WHAT TO PRODUCE:
Quote the data verbatim, everything from the line containing "Where should I click to: Open Kewta's" down to the line containing "Looking at the screenshot, I should coord(530,200).", both of those lines included, and nothing else.

GIVEN ENTRIES:

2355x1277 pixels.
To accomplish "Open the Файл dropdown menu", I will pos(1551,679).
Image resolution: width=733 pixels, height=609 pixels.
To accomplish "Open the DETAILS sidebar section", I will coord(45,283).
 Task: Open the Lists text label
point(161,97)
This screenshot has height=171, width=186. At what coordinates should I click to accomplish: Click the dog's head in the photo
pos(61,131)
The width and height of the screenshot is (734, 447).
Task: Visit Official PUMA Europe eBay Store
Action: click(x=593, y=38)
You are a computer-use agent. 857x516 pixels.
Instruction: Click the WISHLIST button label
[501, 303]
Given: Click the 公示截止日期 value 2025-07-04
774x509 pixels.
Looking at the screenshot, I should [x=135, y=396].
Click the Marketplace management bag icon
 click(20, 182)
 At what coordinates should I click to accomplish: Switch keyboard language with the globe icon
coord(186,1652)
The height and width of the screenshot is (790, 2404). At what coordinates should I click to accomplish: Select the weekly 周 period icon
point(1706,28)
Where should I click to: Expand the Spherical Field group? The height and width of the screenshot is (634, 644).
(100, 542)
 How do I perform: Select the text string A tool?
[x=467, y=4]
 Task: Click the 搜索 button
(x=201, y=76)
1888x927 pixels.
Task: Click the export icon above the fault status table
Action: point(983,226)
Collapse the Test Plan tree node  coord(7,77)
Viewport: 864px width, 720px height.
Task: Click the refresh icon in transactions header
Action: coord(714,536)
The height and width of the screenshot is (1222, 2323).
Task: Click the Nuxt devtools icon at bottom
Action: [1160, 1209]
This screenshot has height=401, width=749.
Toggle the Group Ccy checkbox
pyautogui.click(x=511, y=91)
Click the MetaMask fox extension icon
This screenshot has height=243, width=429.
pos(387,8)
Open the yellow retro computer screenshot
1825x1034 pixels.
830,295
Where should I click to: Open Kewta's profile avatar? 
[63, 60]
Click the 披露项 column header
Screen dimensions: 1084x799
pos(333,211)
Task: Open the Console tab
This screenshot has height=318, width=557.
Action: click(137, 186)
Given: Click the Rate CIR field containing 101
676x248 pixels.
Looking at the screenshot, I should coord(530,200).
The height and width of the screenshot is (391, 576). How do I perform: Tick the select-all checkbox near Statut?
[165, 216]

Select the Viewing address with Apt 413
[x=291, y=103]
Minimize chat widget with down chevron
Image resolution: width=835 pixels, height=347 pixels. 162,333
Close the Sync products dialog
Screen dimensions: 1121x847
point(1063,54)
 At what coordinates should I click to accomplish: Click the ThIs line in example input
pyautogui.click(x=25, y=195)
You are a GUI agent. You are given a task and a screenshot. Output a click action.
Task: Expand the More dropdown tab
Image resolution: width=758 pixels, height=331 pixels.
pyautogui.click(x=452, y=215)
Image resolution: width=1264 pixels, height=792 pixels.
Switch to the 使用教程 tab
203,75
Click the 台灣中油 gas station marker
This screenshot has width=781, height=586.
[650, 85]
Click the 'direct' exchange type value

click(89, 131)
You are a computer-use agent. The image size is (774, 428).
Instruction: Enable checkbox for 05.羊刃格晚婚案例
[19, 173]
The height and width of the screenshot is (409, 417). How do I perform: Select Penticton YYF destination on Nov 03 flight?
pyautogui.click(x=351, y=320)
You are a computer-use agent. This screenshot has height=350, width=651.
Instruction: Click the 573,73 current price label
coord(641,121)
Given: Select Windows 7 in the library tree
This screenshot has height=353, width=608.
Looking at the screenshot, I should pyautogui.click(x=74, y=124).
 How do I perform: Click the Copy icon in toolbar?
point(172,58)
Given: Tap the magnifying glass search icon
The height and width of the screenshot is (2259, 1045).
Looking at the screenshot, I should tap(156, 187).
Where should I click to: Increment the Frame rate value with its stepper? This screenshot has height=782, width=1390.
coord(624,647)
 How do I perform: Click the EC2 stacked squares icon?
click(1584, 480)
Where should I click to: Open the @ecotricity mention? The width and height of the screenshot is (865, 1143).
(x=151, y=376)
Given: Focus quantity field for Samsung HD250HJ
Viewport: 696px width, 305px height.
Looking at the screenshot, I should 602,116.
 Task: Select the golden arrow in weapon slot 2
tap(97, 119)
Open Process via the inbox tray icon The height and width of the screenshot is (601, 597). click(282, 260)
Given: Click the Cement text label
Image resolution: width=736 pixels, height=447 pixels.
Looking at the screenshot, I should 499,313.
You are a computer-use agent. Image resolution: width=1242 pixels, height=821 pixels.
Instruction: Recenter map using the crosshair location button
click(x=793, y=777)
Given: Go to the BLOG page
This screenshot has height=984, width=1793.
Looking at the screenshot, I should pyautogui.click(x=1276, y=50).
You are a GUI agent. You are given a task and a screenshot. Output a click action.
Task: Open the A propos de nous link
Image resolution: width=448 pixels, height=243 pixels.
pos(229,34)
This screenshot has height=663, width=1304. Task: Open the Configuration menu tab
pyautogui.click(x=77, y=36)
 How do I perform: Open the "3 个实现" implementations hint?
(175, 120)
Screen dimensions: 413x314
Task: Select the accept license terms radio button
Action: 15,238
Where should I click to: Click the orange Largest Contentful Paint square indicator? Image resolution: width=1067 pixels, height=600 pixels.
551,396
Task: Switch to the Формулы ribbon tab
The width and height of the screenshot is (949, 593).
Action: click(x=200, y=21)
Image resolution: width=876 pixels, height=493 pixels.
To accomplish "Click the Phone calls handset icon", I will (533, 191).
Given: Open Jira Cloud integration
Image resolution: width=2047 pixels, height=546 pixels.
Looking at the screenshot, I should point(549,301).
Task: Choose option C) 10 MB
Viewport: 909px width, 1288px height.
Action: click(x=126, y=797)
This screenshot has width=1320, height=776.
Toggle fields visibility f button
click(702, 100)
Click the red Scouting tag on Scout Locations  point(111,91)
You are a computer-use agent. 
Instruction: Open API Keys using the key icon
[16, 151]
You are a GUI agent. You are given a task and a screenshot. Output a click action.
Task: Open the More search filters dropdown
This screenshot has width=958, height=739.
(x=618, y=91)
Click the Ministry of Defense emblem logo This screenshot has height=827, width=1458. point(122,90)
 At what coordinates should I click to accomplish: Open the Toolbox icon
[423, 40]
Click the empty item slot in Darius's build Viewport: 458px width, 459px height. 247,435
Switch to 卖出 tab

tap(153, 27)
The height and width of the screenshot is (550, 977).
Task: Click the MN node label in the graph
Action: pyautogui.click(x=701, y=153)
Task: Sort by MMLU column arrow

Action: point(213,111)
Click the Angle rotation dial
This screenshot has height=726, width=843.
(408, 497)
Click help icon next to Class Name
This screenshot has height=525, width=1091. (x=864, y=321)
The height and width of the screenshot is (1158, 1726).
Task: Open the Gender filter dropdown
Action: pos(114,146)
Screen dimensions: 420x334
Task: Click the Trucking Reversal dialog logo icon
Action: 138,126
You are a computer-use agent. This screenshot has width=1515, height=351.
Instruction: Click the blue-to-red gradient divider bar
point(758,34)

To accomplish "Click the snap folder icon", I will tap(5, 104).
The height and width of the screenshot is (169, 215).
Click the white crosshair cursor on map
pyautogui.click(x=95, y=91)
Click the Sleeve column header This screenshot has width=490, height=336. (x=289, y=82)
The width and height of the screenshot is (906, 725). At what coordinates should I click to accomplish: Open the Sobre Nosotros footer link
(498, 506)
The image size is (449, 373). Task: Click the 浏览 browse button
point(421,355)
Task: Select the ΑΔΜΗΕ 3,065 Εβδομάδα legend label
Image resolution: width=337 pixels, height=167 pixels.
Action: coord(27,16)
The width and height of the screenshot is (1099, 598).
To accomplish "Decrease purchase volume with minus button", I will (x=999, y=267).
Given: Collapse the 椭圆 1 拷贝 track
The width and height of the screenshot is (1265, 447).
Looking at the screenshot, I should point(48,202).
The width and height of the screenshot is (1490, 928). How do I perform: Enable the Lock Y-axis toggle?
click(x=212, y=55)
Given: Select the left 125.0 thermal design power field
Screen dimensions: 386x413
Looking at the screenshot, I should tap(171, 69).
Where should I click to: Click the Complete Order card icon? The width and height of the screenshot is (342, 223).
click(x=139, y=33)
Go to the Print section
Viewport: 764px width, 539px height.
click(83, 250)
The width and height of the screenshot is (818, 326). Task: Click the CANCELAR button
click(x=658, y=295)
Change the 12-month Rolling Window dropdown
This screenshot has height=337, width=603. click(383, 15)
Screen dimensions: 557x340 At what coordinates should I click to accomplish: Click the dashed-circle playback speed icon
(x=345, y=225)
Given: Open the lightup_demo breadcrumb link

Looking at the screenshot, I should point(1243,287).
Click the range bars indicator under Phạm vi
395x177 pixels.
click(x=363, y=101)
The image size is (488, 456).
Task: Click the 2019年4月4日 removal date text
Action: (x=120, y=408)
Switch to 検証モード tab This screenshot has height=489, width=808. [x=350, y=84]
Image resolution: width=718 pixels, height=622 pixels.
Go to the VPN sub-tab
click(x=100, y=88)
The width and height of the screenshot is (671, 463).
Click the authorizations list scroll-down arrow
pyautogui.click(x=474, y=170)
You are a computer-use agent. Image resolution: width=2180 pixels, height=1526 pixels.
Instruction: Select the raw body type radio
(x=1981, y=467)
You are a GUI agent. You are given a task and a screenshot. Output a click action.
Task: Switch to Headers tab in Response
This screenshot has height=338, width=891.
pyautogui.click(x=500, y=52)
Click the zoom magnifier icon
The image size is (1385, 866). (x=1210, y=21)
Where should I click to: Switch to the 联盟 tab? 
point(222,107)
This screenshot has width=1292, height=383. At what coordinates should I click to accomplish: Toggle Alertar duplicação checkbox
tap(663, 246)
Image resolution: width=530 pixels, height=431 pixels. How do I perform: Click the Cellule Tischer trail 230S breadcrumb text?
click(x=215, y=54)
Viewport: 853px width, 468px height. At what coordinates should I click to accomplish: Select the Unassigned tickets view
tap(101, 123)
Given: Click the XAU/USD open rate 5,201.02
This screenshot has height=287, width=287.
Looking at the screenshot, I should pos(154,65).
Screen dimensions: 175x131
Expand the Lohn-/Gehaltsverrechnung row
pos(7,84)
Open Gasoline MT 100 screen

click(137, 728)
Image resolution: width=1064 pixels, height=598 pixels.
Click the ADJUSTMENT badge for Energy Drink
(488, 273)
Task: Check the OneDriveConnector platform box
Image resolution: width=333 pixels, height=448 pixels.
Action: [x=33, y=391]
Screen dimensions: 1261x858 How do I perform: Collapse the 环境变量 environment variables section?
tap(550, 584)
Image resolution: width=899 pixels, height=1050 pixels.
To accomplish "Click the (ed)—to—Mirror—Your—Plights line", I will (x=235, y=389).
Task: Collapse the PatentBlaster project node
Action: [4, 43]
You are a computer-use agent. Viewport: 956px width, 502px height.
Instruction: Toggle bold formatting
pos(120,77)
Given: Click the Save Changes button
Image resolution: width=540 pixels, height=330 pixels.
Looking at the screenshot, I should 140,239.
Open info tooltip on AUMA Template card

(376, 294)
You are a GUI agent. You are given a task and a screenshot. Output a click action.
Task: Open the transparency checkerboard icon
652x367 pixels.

WRITTEN ANSWER:
Where should I click to: Open Kewta's profile avatar? 
[63, 60]
Click the 披露项 column header
Screen dimensions: 1084x799
pos(333,211)
Task: Open the Console tab
This screenshot has height=318, width=557.
Action: click(137, 186)
Given: Click the Rate CIR field containing 101
676x248 pixels.
Looking at the screenshot, I should coord(530,200).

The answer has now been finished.